Frequencies will feature a series of concerts bringing audiences on sonic adventures through immersive sound experiences, exploring dance, rave and Carnival culture. Concerts include Concrète Waves, a groundbreaking live music collaboration between two titans of avant-garde electronic music Actress x Suzanne Ciani; and Moin, who’ll be making their Barbican debut with music from their new album You Never End, as well as guest features and classics from their back catalogue. In June, Barbican hosts Rampage: Carnival Classics 2, a special night that sees the Rampage Sound System return, this time joined by the 30-piece Nu Civilisation Orchestra to reimagine Carnival classics and celebrate over three decades of iconic tracks that define the sounds of Notting Hill Carnival.  

Also in June, the Ligeti Quartet will perform tracks from their 2023 album Nuc, fusing acoustic and electronic music for string quartet by Mercury-nominated composer Anna Meredith alongside visual projections; and a much-awaited return by Jeff Mills with the Barbican’s Resident Orchestra, the London Symphony Orchestra for a very special evening marking the 20th anniversary of Blue Potential, Mill’s groundbreaking 2005 project and 2006 album combining electronic and symphonic music.  
 

Film Series 

In God Bless the Child. A Performance Lecture by Christopher Harris, the filmmaker presents a performance around his work in progress film, God Bless the Child. Delving into themes of memory, history, and the materiality of film itself, the film challenges traditional storytelling with striking soundscapes and layered sonic textures. Barbican Emerging Film Curator Alumna Lillian Crawford curates two Good Vibrations events, exploring neurodivergent responses to sound and music within a cinema space: The Sound of Neurodivergence (shorts programme) + ScreenTalk, and Mia Hansen-Løve’s electronic music drama Eden, with an introduction from the curator herself 

Completing the film programme, Barbican’s iconic Outdoor Cinema this year brings a selection of movies with impressive soundtracks and films that embrace remarkable sound and soundscapes.  

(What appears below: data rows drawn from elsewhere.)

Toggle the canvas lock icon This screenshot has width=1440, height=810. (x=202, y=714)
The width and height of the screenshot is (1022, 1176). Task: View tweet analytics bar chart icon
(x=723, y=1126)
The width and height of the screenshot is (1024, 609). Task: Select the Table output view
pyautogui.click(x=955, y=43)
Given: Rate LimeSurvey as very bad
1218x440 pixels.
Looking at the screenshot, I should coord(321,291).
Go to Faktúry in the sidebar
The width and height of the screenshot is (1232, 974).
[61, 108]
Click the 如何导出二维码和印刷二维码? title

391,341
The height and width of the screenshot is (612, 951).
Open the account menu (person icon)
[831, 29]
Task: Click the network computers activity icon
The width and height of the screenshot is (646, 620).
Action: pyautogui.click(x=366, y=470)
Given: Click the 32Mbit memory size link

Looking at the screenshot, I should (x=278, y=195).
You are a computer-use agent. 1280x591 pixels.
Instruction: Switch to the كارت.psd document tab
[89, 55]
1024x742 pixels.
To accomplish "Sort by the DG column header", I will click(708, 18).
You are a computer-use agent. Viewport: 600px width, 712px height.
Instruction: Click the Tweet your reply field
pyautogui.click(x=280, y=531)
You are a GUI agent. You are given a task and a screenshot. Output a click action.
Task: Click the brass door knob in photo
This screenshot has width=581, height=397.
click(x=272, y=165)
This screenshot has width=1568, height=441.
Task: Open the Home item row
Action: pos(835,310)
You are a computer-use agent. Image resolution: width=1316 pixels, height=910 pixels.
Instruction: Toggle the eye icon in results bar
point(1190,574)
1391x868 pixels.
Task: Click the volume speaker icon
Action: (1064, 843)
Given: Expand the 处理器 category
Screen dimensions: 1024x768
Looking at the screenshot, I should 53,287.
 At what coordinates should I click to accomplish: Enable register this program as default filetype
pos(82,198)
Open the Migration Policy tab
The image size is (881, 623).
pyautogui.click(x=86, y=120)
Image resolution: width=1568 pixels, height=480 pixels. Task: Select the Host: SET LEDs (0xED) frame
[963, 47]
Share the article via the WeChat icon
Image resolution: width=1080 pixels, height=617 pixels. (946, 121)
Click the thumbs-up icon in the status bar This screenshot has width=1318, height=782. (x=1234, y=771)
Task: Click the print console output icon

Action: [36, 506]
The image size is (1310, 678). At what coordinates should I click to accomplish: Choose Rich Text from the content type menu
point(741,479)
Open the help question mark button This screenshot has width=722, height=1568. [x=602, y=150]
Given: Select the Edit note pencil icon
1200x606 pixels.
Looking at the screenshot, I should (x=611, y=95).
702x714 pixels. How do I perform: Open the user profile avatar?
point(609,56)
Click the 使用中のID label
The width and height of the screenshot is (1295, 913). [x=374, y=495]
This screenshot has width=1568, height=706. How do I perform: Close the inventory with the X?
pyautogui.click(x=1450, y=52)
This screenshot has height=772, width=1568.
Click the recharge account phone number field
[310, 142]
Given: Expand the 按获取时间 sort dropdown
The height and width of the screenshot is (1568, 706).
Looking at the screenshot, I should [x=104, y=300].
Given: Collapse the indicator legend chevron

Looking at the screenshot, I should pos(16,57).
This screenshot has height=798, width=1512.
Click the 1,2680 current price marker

Devyani Saltzman, Director of Arts & Participation at the Barbican, said: “We’re delighted to launch the Barbican’s Summer 2025 programme with a series exploring the power of sonic experience. From creating joyful and communal moments to being an inspiration and an instrument for activism, from music to white noise, to frequencies, rhythms and vibration, sonic experience is an intrinsic part of our lives, and this season explores and celebrates it across art forms and disciplines.” 

Frequencies is part of Barbican’s Summer 2025, a season packed with unmissable events in Theatre, Music, Cinema, Visual Arts and more, including Encounters: Giacometti x Huma Bhabha; Fiddler on the Roof and Good Night, Oscar in the Barbican Theatre; Classical concerts Khatia Buniatishvili & Friends and CBSO Orchestral Qawwali with Abi Sampa; as well as Herbie Hancock celebrating his 85th birthday; ​a film season and two special Classical Music concerts celebrating PRIDE in June; and Barbican’s Outdoor Cinema with its full season of films under the stars.